C'est au regard de ce constat représentatif d'une situation très préoccupante que la Commission bancaire a adressé une mise en garde solennelle à la profession par une lettre du 18 juillet 1995, plus connue sous le nom de " circulaire Trichet " en demandant une information à l'attention des conseils d'administration et des commissaires aux comptes sur les conditions d'octroi des concours à la clientèle. La Commission bancaire a mis en place, par l'instruction n° 95-03, un dispositif de recensement de cette information.

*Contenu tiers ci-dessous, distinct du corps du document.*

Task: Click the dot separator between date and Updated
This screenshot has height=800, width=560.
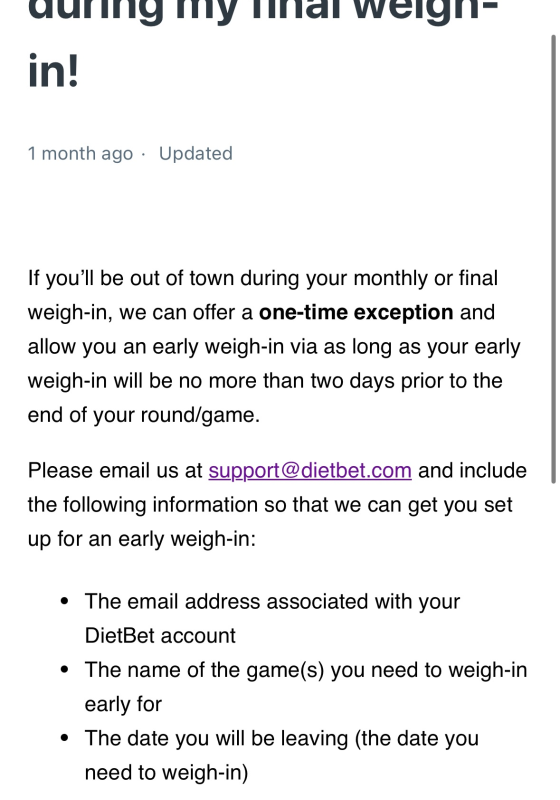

Cette action qui va dans le sens d'une reconstitution des marges bancaires (aucun crédit ne devrait être consenti à moins de 60 points au-dessus du taux des emprunts d'Etat), a malheureusement coïncidé avec le ralentissement de la diminution des taux longs. De plus, selon certains analystes financiers (Goldman Sachs notamment) il faudrait en fait porter ce ratio à 200 points de base pour que l'activité de prêt à la clientèle redevienne profitable.

Dans une telle situation, la rentabilité des banques diminue et les parts de marché n'évoluent pas assez pour compenser, chez les banques les plus performantes, la baisse de rentabilité unitaire, les banques les moins compétitives conservant malgré tout une partie de leur clientèle. Il en résulte un affaiblissement général du système bancaire.

La concurrence au lieu d'être régulatrice devient destructrice. L'agressivité commerciale s'accroît dans un contexte de surcapacité et la vente à perte ne fait que traduire le désarroi des acteurs. En l'absence d'ajustements ou de reprise de la demande de crédit, toute tentative de juguler cette pratique semble malheureusement vouée à l'échec.

*

C'est donc dans une situation de faiblesse généralisée, aggravée par des comportements collectivement suicidaires, que le système bancaire a du faire face à des facteurs aggravants et, notamment, le retournement conjoncturel des années 1991-1995, qui ont transformé une situation difficile en situation de crise.

LES FACTEURS AGGRAVANTS

Force est de reconnaître que deux facteurs conjoncturels ont aggravé la situation du secteur bancaire au tournant des années 1990-1993 : le retournement conjoncturel et la hiérarchie des taux d'intérêt. En outre, la surimposition des banques, qui pouvait être supportée sans trop de difficultés en période de croissance, a contribué à tirer les résultats dans le rouge.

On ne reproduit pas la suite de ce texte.